Studio album by Hard Working Americans
- Released: January 21, 2014
- Recorded: TRI Studios, San Rafael, CA
- Genre: Rock, southern rock, jam
- Length: 45:10
- Label: Thirty Tigers/Melvin Records
- Producer: Todd Snider, Dave Schools

= Hard Working Americans (album) =

Album by Hard Working Americans

Hard Working Americans is the debut album from supergroup Hard Working Americans. The band consists of singer Todd Snider, bassist Dave Schools from Widespread Panic, Neal Casal of Chris Robinson Brotherhood on guitar and vocals, Chad Staehly of Great American Taxi on keyboards and Duane Trucks (Derek's younger brother) on drums.

» **Required task**: According to the text on the Hard Working Americans album, where was the album recorded?

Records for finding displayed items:
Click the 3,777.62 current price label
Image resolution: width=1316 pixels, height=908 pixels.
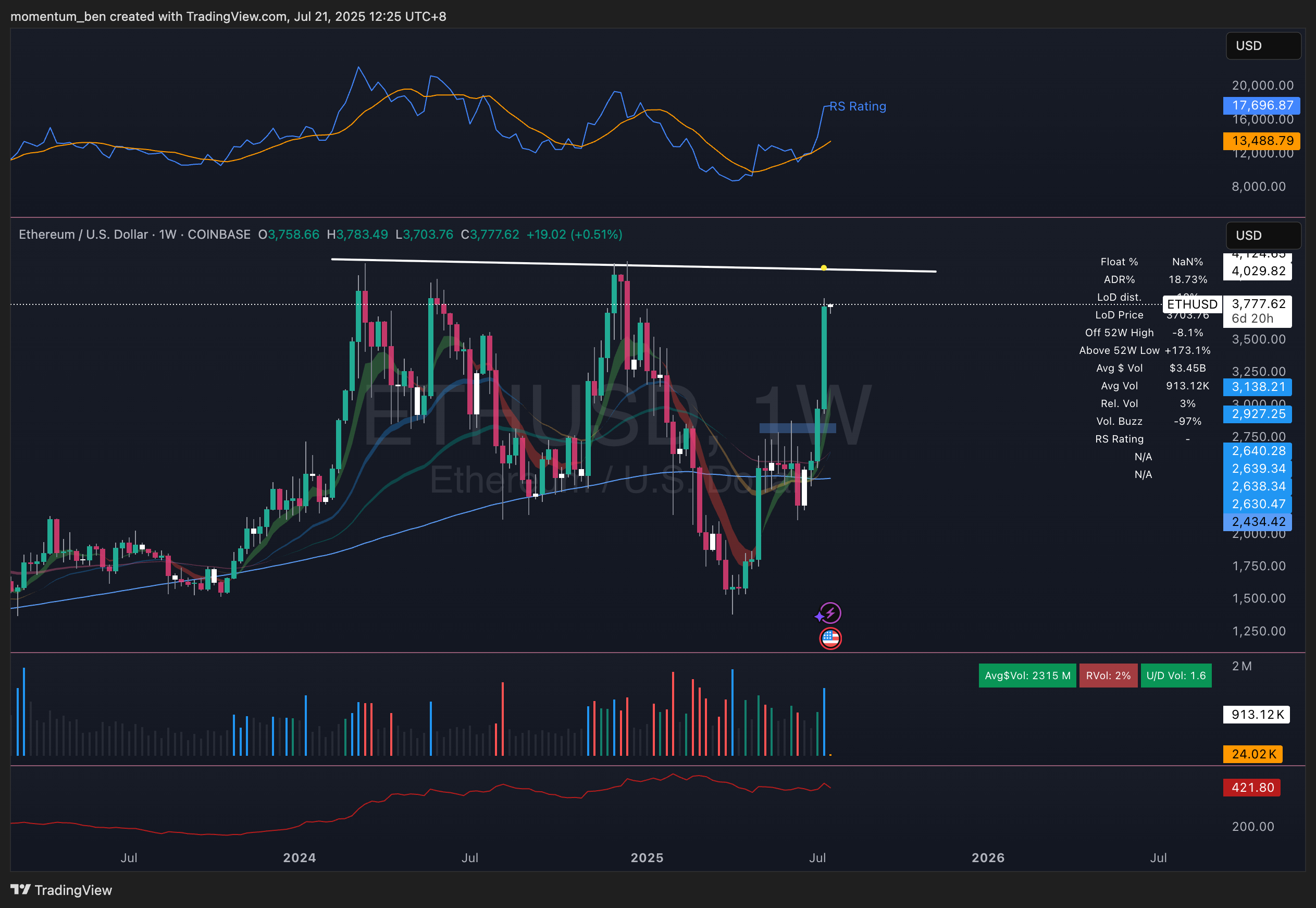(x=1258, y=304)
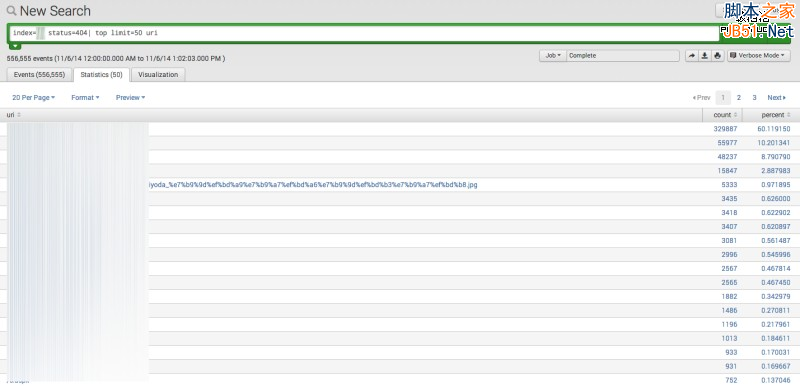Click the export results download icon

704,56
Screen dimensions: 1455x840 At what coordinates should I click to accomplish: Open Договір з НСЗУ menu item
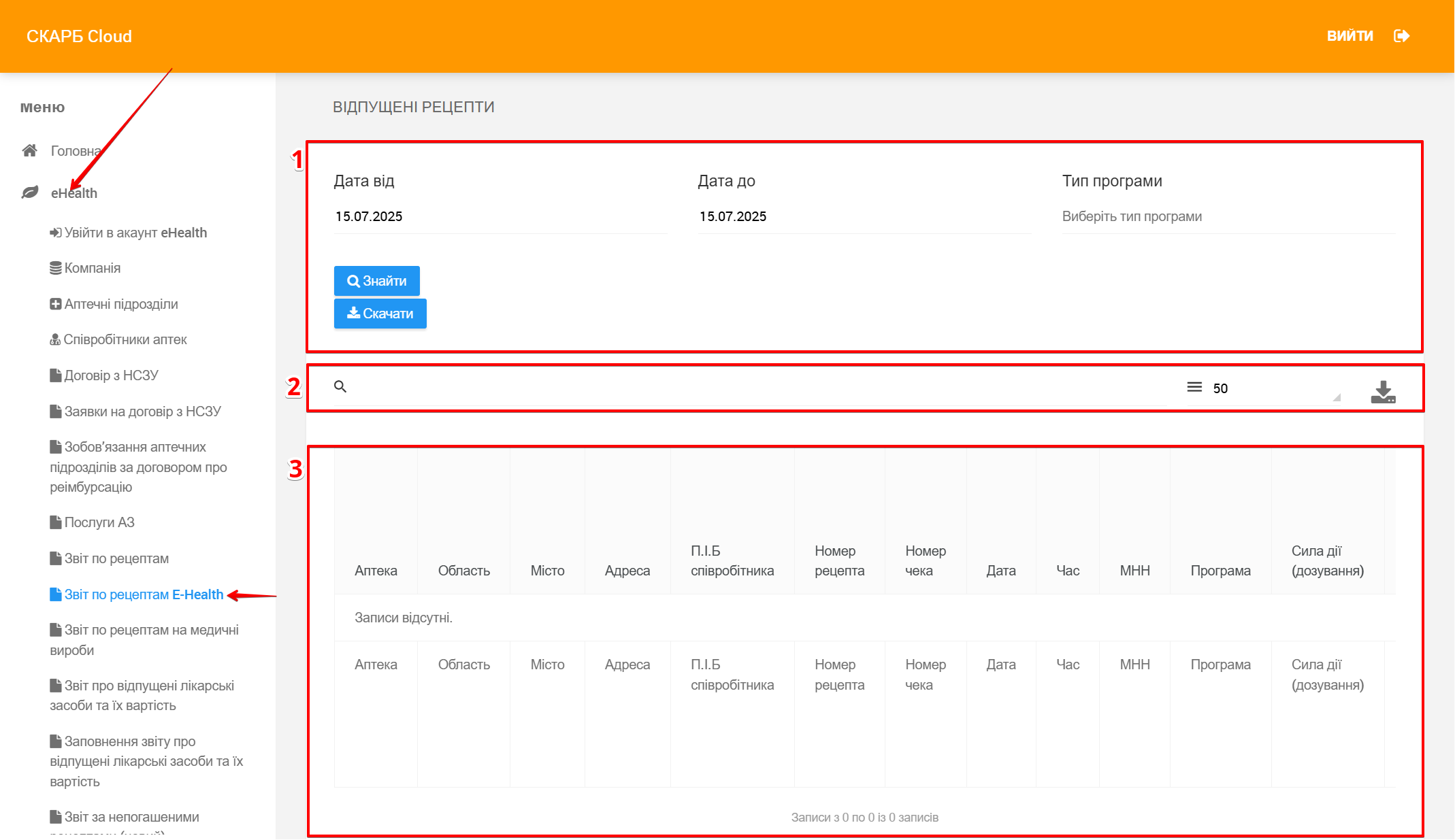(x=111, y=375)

» **Exercise result**: TRI Studios, San Rafael, CA